Ponies stared; among peasant ponies, even they knew mutants only ever had wing or a horn, never both. But, perhaps this time it wasn't her unique appearance. A lot of the refugees, she noted, had wounds that could only have been made by monsters. Claw marks, bite marks, magic scorches.

A monster hunter would be something to look to, though from experience Fiora knew it could be either good or bad. Then there was the filly on her saddle. She was fully healed on the outside, but still badly injured within. At least, badly injured for any other pony. Over the two days Fiora carried her, checking on her. Every hour her mortal wounds grew better, with no sign of slowing down.

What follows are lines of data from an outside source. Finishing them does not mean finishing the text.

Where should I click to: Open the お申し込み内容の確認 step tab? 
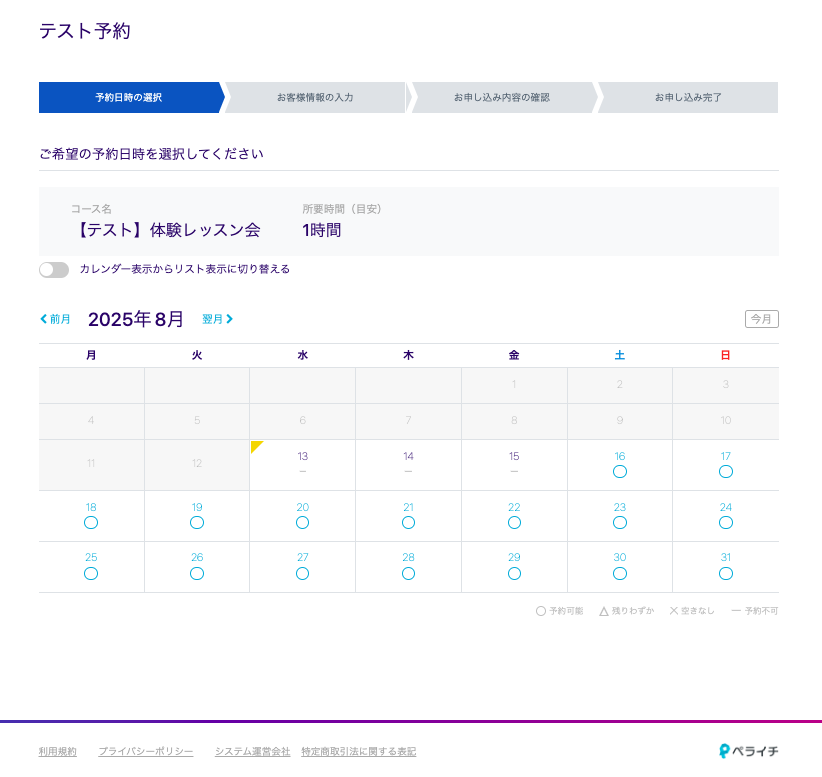[501, 98]
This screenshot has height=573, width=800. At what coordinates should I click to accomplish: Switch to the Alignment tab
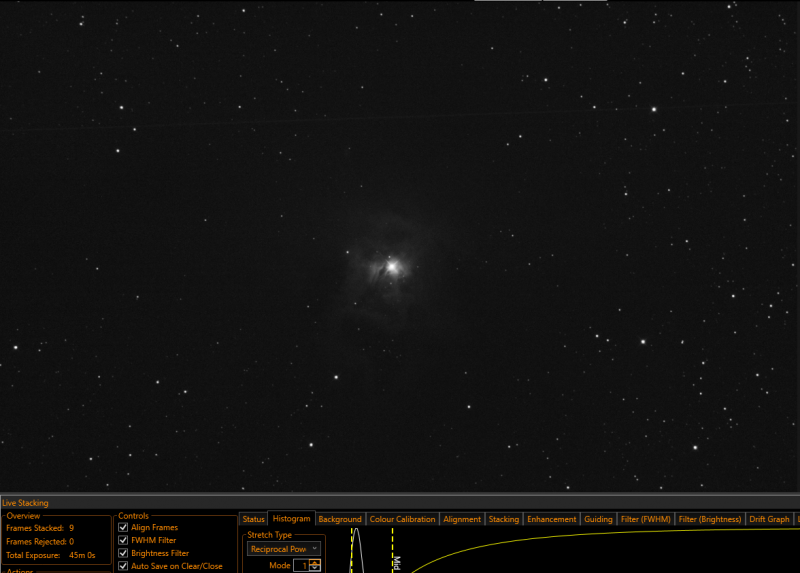pyautogui.click(x=462, y=519)
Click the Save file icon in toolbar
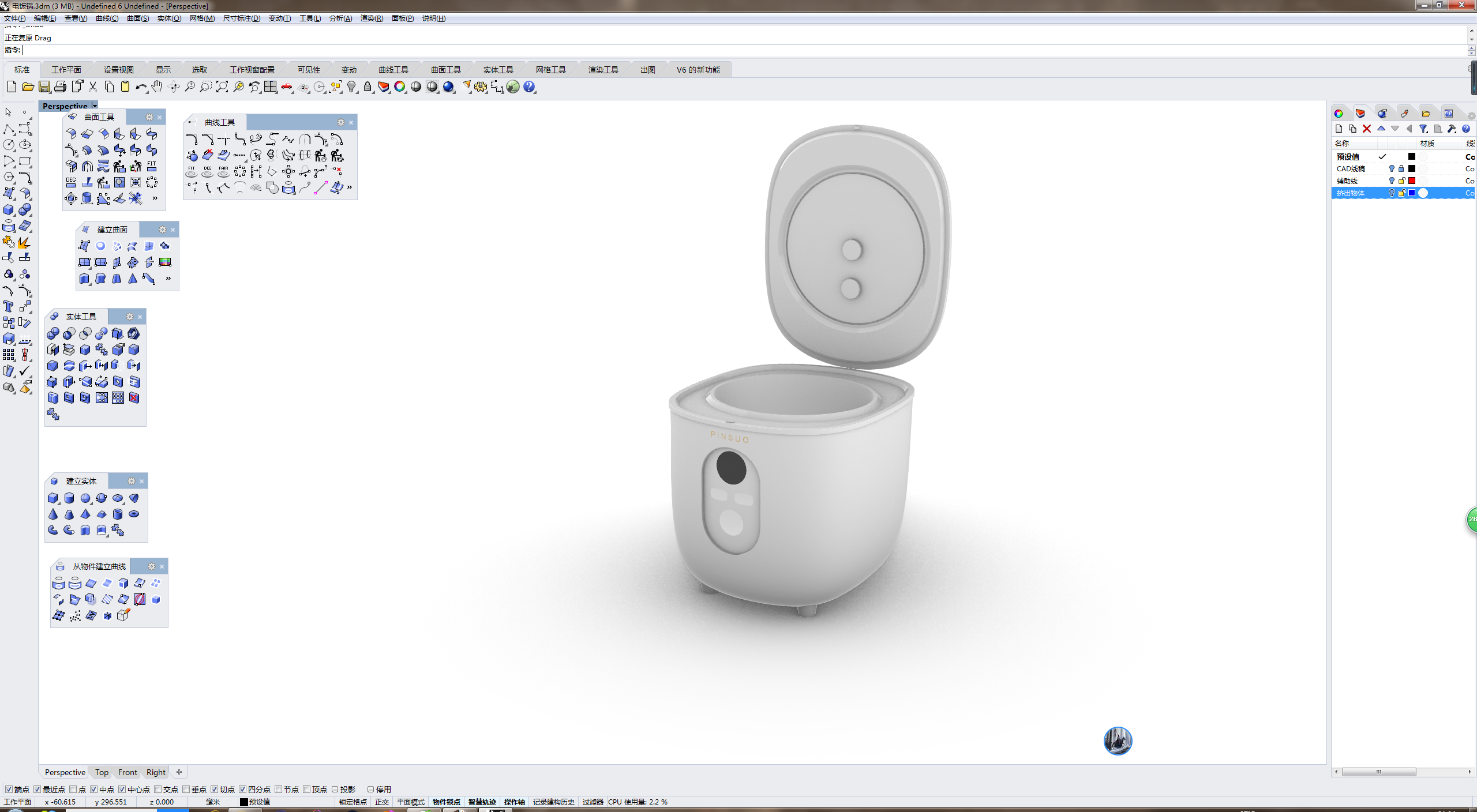 pyautogui.click(x=44, y=87)
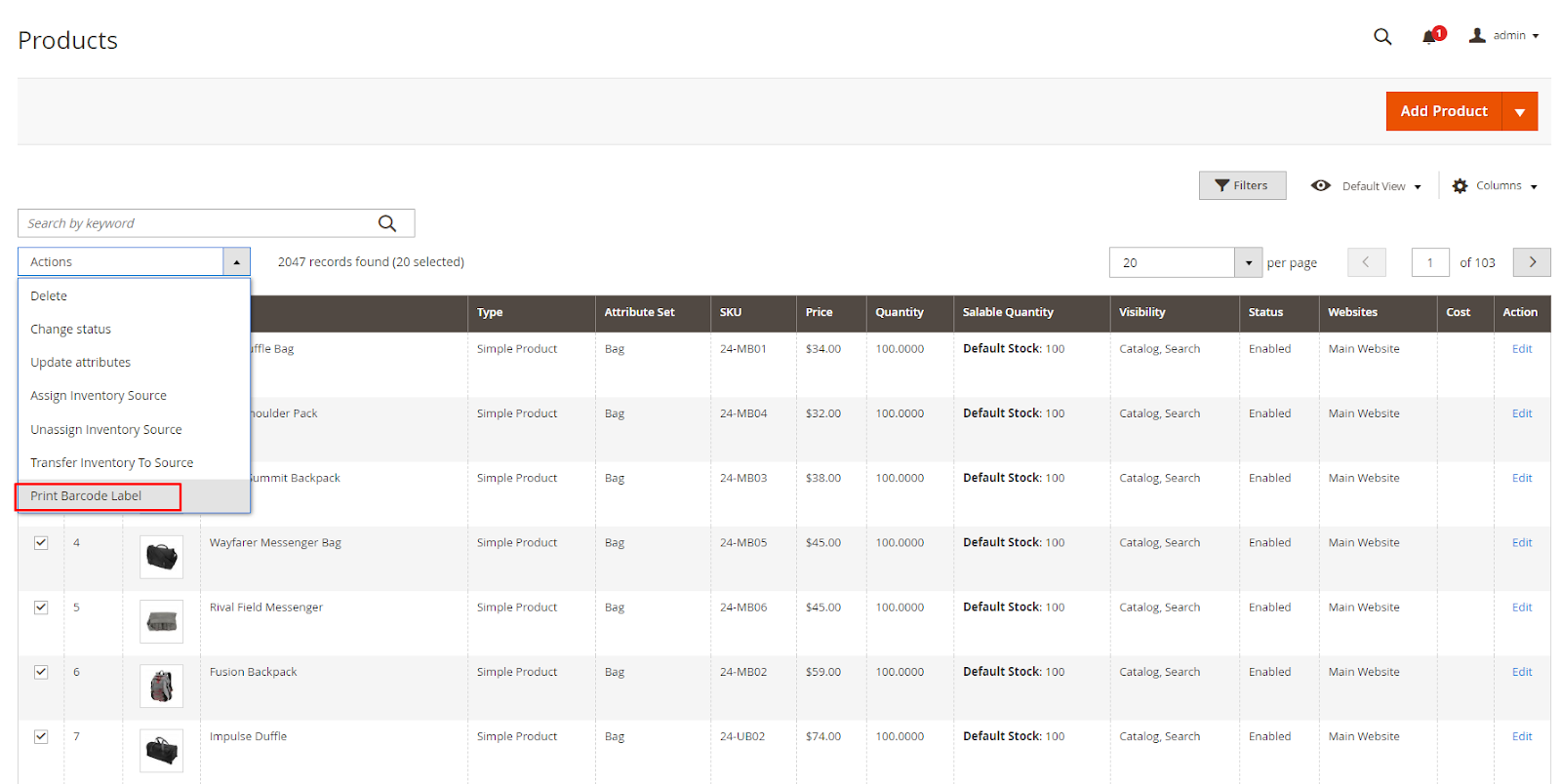Image resolution: width=1561 pixels, height=784 pixels.
Task: Click the Default View eye icon
Action: tap(1321, 186)
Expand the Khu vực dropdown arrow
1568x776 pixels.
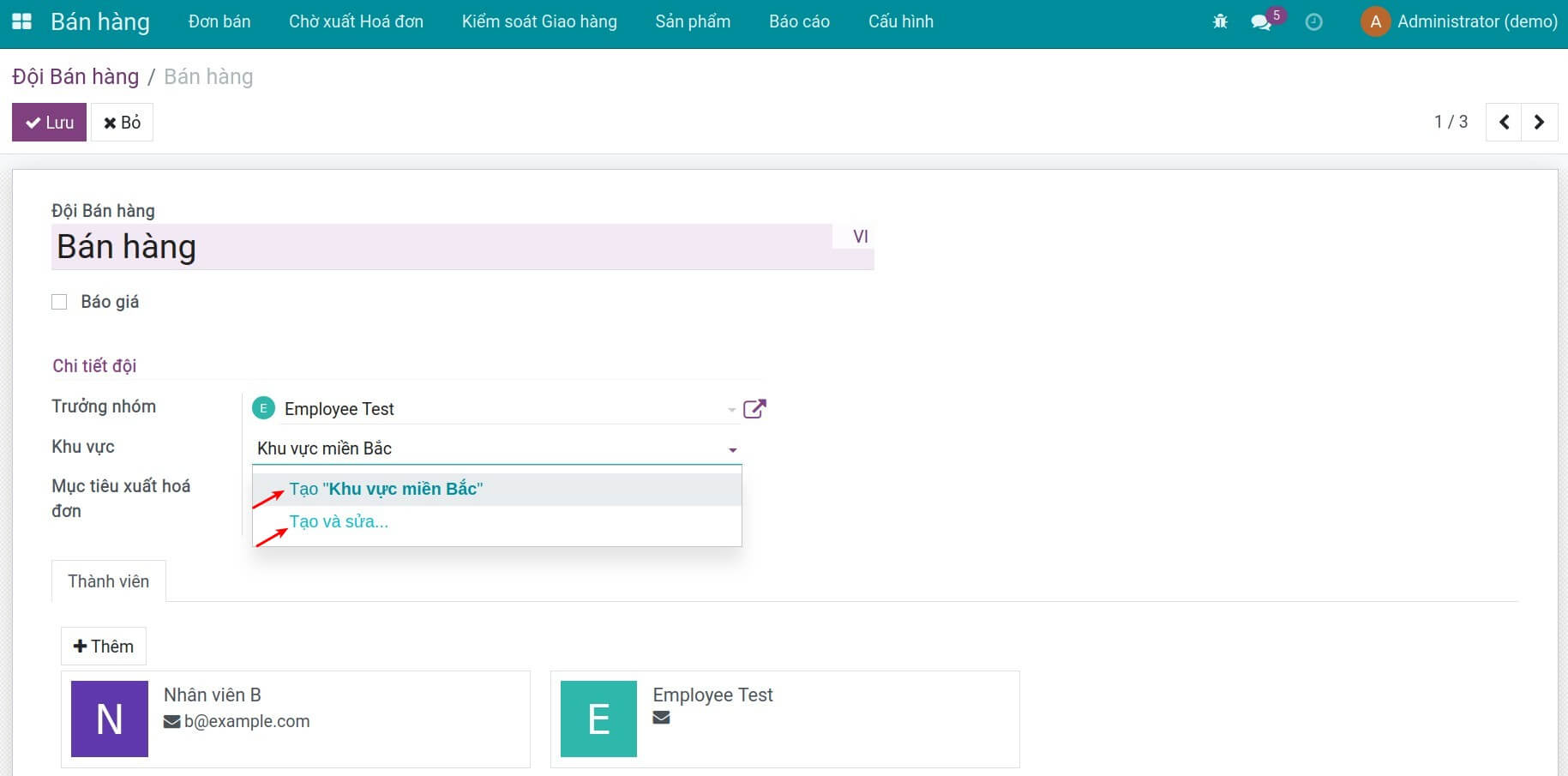coord(732,450)
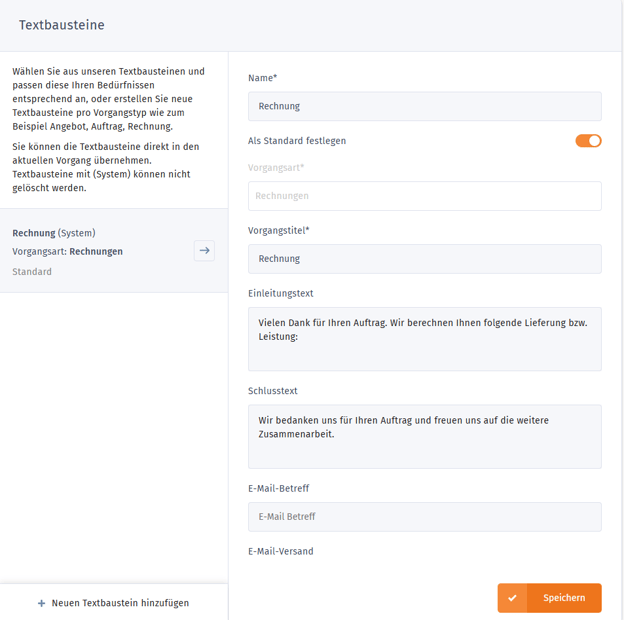Click into the Vorgangstitel field
Viewport: 624px width, 620px height.
click(x=424, y=259)
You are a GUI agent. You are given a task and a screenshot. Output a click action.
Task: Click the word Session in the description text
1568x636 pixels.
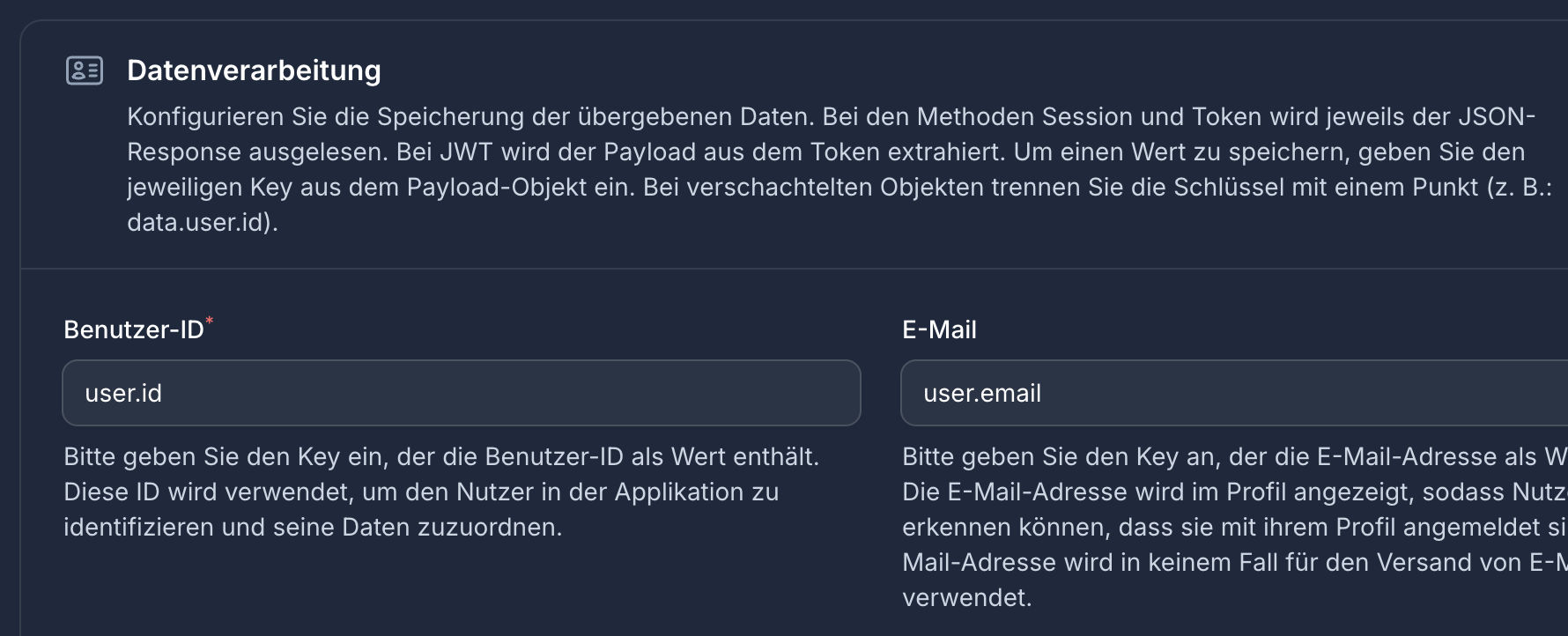[1087, 115]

She truly wondered what this filly was.

She stopped in her tracks as she approached the guards at the bridge across the channel. Two soldiers in layers of chainmail approached.

"What's this?" demanded one of the soldiers, who wore a gold insignia instead of the standard black. "A fucking mutant trying to cross? Get in line, mongrel, can't you see there are ponies waiting for their passes?"

"Bugger off!" agreed the other soldier.

"Who issues these passes?" Fiora didn’t budge.

The gold insignia soldier hacked a disgusting chuckle, his breath comprised of cheap wine and a local narcotic herb.

"There a problem?" Fiora pressed her inquiry, leaning slightly aback to distance herself from the soldier’s boorish, though not unexpected, scent.

"You bet," he answered coarsely. "Only the general gives out passes, and he's not about to give one to a mutant before peasants eager to farm for the army."

"How about a monster hunter?" Fiora asked. "A lot of monsters attracted to war. Got to be a contract on something."

The two soldiers traded glances, unsure of how to respond. The soldier with the gold insignia ran back to the tower posted by the bridge for a few minutes, leaving his partner standing uncomfortably with the hunter.

He returned with another stallion. He was adorned in polished chest plate painted green with gold trims, and wore a dress sword on the side of his saddle.

"You're a monster hunter?" He asked, continuing before Fiora could answer. "Good. There's a nest of creatures, I don't know what you call them, who've been attacking my soldiers on both sides of the channel."

"Might not know the name, but I could do with a bit more detail," Fiora replied.

The general nodded. "Of course. They're massive, flying monsters, of that we are sure. And it leaves hoof prints and claw marks around its nest."

"Any bodies I could examine?" Fiora suggested. The general's description of the monster was lacking, and she needed more information.

"We've had to dispose of many bodies in the channel," explained the general, "but we haven't collected bodies from the recent attack two days ago. It's about three miles north west."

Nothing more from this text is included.